Empty Sky was the first John/Taupin album, released in 1969, but it was in the 1970’s that Elton John produced their first hit single, “Your Song”, which John had knocked off in fifteen minutes. Since then they have collaborated on 30 albums, making them one of the most successful songwriting duos in pop music.
With success came uncontrollable excess for John - tantrums, lavish spending and out-of-control drug binges. The drug addiction lasted for 15 years.

“The first line I snorted made me retch. I went out to the toilet and threw up, then immediately went back and asked for another line.”

At one time during this period his days were filled with snorting coke and watching porn. It was also the legendary time he called his office and asked some chap to do something about the weather: “It’s far too windy here, can you do something about it?”

A late bloomer when it came to sex, he had his first experience when he was 23 with John Reid, a Scotsman who became his financial adviser and who later turned out to be dodgy. John claims he missed out on catching HIV because he was more voyeur than participant when it came to orgies.

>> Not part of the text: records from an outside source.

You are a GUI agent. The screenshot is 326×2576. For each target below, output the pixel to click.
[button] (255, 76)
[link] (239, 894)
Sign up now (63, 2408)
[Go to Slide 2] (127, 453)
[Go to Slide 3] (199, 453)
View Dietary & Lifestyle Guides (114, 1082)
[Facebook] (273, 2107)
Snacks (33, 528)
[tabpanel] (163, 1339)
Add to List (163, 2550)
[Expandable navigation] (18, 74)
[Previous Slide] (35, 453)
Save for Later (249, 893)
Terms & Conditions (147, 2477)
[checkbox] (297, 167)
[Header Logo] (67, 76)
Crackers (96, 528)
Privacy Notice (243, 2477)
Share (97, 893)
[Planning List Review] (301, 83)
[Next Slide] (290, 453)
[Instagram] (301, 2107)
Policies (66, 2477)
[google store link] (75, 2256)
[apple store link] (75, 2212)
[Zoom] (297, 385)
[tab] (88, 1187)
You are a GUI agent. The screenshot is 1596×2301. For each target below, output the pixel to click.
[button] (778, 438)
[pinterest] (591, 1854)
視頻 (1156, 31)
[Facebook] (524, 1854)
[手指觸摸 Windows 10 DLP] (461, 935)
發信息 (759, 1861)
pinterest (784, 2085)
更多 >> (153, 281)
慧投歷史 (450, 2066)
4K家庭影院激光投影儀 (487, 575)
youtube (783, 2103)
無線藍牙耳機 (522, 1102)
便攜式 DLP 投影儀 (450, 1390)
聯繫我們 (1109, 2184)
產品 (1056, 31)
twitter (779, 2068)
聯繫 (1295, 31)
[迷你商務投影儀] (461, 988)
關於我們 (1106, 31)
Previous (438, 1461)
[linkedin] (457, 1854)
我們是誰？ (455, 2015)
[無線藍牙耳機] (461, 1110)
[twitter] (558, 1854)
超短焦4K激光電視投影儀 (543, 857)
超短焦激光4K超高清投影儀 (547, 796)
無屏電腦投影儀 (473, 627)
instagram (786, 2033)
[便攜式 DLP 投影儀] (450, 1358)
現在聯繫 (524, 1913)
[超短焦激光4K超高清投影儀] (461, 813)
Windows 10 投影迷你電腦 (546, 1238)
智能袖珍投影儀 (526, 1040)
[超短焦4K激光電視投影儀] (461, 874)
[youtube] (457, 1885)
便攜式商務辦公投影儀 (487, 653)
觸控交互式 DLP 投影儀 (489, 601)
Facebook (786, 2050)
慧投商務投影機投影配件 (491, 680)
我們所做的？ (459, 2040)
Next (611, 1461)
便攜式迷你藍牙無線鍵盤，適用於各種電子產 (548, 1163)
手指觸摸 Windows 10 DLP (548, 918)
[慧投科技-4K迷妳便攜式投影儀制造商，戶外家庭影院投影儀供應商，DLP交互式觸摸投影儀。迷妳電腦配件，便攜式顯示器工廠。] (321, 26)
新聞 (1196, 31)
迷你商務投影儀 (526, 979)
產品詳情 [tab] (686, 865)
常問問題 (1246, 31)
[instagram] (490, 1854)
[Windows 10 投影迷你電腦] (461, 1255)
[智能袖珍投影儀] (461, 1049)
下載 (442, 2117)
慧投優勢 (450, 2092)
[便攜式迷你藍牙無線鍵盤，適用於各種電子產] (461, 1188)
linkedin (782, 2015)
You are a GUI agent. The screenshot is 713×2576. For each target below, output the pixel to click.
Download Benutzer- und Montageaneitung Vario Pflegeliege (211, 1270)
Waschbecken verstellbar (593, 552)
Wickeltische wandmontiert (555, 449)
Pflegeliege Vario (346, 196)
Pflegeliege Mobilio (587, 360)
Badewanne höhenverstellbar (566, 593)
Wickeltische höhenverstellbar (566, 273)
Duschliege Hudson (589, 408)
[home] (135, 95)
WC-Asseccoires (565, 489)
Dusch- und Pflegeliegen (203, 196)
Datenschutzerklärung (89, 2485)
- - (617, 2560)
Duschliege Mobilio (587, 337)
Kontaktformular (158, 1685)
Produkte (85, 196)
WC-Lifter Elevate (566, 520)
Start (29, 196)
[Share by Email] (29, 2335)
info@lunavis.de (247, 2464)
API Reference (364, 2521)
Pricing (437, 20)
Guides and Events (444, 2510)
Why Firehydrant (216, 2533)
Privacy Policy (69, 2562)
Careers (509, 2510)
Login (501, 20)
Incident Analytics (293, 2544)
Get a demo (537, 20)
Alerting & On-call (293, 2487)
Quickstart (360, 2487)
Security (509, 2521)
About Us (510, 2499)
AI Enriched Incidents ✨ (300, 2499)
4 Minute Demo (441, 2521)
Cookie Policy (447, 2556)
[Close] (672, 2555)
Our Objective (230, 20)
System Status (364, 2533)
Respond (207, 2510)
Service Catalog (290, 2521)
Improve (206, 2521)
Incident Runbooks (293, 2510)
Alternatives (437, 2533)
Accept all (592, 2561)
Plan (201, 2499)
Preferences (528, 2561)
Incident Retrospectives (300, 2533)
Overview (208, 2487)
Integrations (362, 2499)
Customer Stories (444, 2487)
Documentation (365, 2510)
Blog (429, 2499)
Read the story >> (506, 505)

But it’s the gossip and dissing of fellow rock stars that provide the laughs - like when he asked Yoko Ono what happened to the herd of cattle she and John Lennon once bought - Yoko shrugged and said “Oh I got rid of them. All that mooing.” Or the time he and legendary drag queen Divine were refused entry to New York’s gay bar “Crisco Disco” because they were over dressed! Divine was in a caftan and John a flowered shirt.

He was “never great friends with David Bowie”, who called him “the token queen of rock and roll”, but he adored John Lennon and got on famously with him.

Early in his life he got engaged to Linda Woodrow, but called it off when he met a new boyfriend. Later he married German recording engineer Renate Blauel in Sydney in 1987. They were divorced a year later.

After a lifetime of disastrous relationships, he finally met and married (when it became legal in the UK) Canadian David Furnish. They had a stag party at a gay Soho club where Ian McKellen came in drag as Widow Twankey.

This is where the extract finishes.